Quoted passage —
—————

Asiago (; Venetian: Axiago, Cimbrian: Slege, German: Schlägen ) is a minor township (population roughly 6,500) in the surrounding plateau region (the Altopiano di Asiago or Altopiano dei Sette Comuni, Asiago plateau) in the Province of Vicenza in the Veneto region of Northeastern Italy. It is near the border between the Veneto and Trentino-Alto Adige/Südtirol regions in the foothills of the Alps, approximately equidistant (60 km) from Trento to the west and Vicenza to the south. The Asiago region is the origin of Asiago cheese.  The town was the site of a major battle between Austrian and Italian forces on the Alpine Front of World War I.  It is a major ski resort destination, and the site of the Astrophysical Observatory of Asiago, operated by the University of Padua.

Geography

Climate

Culture

Until the middle of the nineteenth century many of the people of Asiago spoke Cimbrian, an ancient German dialect.

—————

Records shown —
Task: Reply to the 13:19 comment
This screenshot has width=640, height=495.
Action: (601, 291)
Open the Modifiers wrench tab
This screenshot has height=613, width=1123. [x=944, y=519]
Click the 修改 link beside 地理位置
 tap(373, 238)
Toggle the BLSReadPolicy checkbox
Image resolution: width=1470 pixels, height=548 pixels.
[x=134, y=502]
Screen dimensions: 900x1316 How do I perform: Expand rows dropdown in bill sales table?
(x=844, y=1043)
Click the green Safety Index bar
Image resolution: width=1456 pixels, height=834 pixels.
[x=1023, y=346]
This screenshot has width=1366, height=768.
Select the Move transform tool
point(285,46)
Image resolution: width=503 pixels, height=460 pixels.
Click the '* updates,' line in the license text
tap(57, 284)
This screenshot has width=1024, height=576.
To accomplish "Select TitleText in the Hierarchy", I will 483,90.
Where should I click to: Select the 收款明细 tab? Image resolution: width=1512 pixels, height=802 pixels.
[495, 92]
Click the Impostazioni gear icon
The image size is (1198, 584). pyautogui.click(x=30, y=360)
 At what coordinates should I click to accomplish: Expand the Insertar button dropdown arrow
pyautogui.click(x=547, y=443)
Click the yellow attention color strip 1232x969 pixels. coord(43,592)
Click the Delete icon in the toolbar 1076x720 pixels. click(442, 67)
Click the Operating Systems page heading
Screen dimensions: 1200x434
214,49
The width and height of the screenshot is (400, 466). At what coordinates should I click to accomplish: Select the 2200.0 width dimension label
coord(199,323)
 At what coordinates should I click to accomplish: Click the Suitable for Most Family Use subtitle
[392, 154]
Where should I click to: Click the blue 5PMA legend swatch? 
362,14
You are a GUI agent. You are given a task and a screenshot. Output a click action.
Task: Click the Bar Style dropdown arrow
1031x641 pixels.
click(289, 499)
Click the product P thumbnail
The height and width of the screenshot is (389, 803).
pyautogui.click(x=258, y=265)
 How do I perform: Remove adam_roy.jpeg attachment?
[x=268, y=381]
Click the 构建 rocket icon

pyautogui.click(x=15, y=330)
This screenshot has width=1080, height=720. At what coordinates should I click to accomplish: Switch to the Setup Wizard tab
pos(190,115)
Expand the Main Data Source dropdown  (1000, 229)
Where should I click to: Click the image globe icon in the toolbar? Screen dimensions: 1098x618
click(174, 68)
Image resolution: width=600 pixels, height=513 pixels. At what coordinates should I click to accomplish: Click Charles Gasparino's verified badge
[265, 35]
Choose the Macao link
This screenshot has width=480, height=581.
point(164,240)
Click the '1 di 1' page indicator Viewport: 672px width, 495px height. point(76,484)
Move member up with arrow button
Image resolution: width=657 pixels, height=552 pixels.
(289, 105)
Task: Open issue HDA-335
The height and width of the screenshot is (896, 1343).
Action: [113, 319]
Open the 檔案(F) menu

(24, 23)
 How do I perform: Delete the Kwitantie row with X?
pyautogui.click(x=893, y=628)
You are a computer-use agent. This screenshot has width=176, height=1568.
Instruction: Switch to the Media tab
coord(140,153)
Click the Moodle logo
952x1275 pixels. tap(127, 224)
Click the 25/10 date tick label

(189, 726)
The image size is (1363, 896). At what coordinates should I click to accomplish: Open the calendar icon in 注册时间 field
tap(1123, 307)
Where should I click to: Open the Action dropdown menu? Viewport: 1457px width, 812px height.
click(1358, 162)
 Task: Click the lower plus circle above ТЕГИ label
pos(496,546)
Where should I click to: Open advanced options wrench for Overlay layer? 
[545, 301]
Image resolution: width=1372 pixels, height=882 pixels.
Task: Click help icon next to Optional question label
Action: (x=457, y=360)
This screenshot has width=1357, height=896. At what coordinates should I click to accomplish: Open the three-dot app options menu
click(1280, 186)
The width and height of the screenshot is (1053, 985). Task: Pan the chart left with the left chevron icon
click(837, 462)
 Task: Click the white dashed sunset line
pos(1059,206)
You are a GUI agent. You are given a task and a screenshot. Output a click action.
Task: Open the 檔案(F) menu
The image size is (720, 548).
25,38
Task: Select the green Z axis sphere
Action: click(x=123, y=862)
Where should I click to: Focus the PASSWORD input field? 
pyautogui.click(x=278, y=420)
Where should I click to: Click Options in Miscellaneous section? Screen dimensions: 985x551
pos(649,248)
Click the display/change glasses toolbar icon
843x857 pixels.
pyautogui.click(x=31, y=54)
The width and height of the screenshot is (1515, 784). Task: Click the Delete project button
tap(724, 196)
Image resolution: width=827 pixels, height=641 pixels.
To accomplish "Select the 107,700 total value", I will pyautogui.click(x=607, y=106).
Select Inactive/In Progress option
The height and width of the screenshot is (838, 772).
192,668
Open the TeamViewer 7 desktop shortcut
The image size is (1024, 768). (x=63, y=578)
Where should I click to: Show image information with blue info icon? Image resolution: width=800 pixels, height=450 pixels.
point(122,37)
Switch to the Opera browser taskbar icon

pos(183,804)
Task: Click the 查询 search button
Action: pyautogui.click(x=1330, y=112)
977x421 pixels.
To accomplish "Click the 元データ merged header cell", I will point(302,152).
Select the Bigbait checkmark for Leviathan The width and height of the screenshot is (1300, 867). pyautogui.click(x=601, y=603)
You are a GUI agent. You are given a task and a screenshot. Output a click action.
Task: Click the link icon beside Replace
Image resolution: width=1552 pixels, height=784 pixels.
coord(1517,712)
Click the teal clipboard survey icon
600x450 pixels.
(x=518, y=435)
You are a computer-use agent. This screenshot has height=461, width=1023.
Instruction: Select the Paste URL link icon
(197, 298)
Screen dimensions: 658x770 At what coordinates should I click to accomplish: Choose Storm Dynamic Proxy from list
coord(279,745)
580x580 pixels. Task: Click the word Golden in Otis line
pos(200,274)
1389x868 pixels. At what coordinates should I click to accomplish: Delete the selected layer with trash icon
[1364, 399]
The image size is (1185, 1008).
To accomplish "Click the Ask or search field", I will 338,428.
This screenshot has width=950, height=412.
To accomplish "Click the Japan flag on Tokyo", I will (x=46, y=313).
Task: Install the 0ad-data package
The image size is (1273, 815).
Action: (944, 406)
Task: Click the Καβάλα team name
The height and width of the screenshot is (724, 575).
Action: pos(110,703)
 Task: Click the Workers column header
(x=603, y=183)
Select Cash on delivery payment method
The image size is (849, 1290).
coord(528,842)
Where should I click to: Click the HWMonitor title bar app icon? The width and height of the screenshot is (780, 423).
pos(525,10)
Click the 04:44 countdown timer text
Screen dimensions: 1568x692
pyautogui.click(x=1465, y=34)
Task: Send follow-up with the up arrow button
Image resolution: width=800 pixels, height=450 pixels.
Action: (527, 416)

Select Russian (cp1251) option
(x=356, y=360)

—————

Aim 1 —
Answer these from the Asiago passage:
(a) Roughly how many people live in the township?
(b) Which university operates the astrophysical observatory there?
(c) Until when did many of the town's people speak Cimbrian?
Aim 2 —
Please carry on the Asiago passage from its last sentence.

Task output 1 —
(a) Roughly 6,500.
(b) The University of Padua.
(c) Until the middle of the nineteenth century.

Task output 2 —
Asiago is the birthplace of author Mario Rigoni Stern, and features prominently in his stories.  It is also described in Emilio Lussu's A Year on the Altopiano.

Battle of Asiago

The Battle of Asiago (Battle of the Plateaux) was a counter-offensive launched by the Austro-Hungarians on the Italian Front in May 1916, during World War I. It was an unexpected attack that occurred near Asiago (now in northeast Italy, then on the Italian side of the border between the Kingdom of Italy and Austria-Hungary). Commemorating this battle and the fallen soldiers of World War I is the Asiago War Memorial, a monument and museum that is a popular site for visitors to the area.

Ernest Hemingway fought here. In a later engagement in 1918, Edward Brittain, brother of Vera Brittain, was killed and was buried in the Granezza British military cemetery on the plateau. In 1970 Vera's ashes were scattered on his grave.

The Barenthal, Boscon, Granezza, Magnaboschi and Cavalletto Military Cemeteries at Asiago were designed by Sir Robert Lorimer in 1920.

Sport
The city is home to HC Asiago, a professional ice hockey team currently playing in the international Alps Hockey League as well as in the Italian top tier Serie A.

The Asiago Vipers, based in Asiago, are a professional inline hockey team. The team plays in the highest Italian inline league.

 Enrico Fabris, long track speed skater who has won three World Cup races.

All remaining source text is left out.